### COMPLETE THE FOLLOWING:
A – List every film title named in the passage on Scorsese's tribute to Ray.
B – Pick up the passage on Scorsese's tribute to Ray after its final sentence and keep writing.

In the same interview Scorsese goes on to describe Ray’s familiarity with world cinema as superior to his own, and his knowledge of western classical music and international literature as something that he only noticed in David Lean and Akira Kurosawa. The shoestring budgets in which Ray made his classics had been unknown to Europe and Hollywood, he says, adding that Ray’s asset was his art of narrating very complicated issues in the simplest form on celluloid in the minimum number of shots and dialogues.
The distinguished American filmmaker offers his personal testimony on Ray’s well-known Hollywood misadventure. That in the late 60’s there was a big probability of Ray coming to Hollywood to shoot The Alien based on his own short story published in the popular Bengali magazine Sandesh. The film was to be produced by 20th Century Fox and Hollywood was waiting to embrace Ray with open arms. But due to some dirty politics played by unknown quarters, Ray’s Hollywood dream had to be shelved. Scorsese has no qualms in admitting that Spielberg’s ET was influenced by Ray’s Alien. Even Richard Attenborough had pointed this out to him, he reveals.
Scorsese concludes his homage piece with his favorite Ray moments. One is the scene in Pather Panchali where young Durga and Apu run through the village meadows and notice a train whistling by in the distance, describing it as a master shot conceived by a thinking maker and executed brilliantly by Subrato Mitra whom he acknowledges as one of the leading cinematographers of the international cinema. Another is of a young Apu sitting by a pond, hands folded, head down, weeping out his heart, remembering his late mother in Aparajito—perhaps, the greatest Ray shot he ever saw…
Martin Scorsese may well be summing up west’s view of the Indian master.

### INFORMATION:
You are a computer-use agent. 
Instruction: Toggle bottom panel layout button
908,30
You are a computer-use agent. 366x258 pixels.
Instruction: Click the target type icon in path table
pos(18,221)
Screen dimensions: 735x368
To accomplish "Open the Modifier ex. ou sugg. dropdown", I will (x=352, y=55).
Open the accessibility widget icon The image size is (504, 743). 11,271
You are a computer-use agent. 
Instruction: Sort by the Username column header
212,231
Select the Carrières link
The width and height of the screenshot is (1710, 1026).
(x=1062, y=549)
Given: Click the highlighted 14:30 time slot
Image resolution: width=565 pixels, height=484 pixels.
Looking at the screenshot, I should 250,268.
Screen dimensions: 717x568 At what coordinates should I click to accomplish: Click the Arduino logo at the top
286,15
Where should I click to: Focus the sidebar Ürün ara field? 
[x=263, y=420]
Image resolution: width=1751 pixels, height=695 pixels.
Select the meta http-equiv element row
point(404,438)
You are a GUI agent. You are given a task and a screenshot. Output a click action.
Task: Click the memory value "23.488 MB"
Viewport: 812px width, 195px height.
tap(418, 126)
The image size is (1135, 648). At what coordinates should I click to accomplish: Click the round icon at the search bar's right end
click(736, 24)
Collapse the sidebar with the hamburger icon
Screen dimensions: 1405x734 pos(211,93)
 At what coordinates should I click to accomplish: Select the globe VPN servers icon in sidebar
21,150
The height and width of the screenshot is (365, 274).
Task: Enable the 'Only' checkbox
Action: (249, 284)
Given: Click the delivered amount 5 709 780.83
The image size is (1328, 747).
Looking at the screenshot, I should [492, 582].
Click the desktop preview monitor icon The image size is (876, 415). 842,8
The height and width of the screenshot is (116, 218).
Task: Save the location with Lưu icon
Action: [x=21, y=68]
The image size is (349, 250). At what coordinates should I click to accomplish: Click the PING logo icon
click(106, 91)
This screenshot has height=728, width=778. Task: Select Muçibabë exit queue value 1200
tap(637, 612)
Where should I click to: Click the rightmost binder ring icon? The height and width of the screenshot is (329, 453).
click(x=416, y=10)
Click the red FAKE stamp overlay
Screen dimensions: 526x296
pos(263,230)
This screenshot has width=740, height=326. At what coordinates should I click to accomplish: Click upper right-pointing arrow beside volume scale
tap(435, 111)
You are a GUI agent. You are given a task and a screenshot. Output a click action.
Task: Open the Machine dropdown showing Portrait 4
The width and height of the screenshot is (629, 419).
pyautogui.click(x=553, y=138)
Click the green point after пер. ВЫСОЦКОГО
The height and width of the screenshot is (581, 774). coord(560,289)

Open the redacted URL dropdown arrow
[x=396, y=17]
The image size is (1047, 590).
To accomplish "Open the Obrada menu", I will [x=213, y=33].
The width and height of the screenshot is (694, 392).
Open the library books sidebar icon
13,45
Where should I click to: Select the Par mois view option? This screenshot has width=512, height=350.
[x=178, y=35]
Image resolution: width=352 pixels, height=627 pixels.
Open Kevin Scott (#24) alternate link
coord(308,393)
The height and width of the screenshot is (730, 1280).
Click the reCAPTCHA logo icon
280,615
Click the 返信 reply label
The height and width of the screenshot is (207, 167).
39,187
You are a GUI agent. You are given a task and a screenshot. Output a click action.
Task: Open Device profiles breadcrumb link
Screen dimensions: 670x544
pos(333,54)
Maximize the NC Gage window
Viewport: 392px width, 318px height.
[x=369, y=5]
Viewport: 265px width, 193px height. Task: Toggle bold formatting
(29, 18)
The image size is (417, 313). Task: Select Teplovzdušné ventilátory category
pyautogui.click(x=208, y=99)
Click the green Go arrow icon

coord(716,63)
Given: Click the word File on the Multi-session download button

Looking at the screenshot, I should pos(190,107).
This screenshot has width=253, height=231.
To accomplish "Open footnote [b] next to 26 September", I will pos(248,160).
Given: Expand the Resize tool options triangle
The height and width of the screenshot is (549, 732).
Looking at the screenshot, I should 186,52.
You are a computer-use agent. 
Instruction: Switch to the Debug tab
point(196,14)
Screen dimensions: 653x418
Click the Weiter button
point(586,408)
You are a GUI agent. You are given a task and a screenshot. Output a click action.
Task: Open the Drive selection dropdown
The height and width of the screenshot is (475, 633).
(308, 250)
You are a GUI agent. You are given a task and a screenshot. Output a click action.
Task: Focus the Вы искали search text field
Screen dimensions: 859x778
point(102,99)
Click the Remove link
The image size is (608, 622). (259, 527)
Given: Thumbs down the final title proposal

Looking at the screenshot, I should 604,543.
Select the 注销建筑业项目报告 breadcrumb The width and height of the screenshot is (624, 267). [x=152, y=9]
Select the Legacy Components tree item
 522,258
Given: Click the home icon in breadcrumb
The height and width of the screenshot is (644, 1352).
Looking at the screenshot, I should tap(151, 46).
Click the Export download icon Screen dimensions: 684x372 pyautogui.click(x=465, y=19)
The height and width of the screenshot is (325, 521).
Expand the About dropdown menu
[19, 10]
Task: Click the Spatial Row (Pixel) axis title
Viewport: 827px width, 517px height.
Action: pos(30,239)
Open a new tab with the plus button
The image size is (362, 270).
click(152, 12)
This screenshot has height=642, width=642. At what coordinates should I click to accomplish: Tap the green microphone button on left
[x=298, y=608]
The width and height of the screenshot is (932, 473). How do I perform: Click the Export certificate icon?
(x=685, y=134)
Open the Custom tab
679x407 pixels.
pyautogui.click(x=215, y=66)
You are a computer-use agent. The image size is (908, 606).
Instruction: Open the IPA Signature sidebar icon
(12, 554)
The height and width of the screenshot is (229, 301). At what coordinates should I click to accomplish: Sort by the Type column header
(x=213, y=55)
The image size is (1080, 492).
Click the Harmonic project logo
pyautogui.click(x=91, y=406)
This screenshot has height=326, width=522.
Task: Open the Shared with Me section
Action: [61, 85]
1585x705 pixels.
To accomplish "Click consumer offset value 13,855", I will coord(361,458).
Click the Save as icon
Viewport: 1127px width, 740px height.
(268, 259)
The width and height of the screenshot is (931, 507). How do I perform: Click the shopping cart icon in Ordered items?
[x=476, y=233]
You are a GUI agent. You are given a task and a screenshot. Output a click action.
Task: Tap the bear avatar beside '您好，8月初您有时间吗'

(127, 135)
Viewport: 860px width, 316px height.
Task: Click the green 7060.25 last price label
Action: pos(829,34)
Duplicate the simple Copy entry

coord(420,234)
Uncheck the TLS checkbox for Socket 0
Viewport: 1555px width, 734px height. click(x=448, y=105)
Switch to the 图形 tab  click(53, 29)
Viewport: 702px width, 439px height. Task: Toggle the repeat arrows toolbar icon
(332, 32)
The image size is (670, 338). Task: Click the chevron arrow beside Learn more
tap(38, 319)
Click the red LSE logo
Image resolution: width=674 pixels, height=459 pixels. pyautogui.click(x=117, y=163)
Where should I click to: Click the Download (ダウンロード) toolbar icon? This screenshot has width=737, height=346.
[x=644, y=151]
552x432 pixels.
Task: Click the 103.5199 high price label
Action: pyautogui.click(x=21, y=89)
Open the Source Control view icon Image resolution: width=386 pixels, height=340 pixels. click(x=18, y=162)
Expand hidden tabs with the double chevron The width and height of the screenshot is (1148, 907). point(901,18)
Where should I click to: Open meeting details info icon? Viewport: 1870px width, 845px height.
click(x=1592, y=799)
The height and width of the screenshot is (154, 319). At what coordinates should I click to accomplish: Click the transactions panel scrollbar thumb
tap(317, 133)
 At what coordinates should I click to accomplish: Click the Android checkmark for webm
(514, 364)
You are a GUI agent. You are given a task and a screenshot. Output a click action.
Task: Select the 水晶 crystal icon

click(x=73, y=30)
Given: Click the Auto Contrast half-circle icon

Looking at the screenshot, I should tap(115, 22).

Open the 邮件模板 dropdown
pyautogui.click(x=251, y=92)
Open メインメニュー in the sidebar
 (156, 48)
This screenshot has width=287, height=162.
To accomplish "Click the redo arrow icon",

### ANSWERS BY ITEM:
A – The Alien, ET, Pather Panchali, Aparajito

B –
I have not known any film school in the world where Ray is a campus hero. He is far too disciplined for modern students. That would include the FTII as well as the other one in his own city of Calcutta, which was started after his death and named (much against his suspicion of film schools) after him, Satyajit Ray Institute of Film and Television (SRFTI). The campus hero’s position in these institutions is reserved for Ritwick Ghatak, which is understandable. The intense Ritwickda is so much easier and much more fun to emulate—success on the screen is besides the point—than the hard-as-nails taskmaster like Ray.
Just before I left the Institute in 2006, FTII hosted a 2-day seminar on What ails the screenplay of Indian films. All the leading scriptwriters from Mumbai—which means all those responsible for the uneven quality of scripts in the first place—assembled and addressing a houseful of students prescribed grandiose remedies to one another in the abstract. Quietly—as if on duty—Professor Bahadur entered and exited the theatre unseen like a guest from another world, from another times. No one brought up the issue of Hindi cinema’s routine stealing of plots from Hollywood. Not one thought it fit to make a mention of Ray or any of his screenplays to learn from.
As little Apu stood watching at the end of Pather Panchali, the scum had converged from all sides and obliterated all traces of the jewel underneath.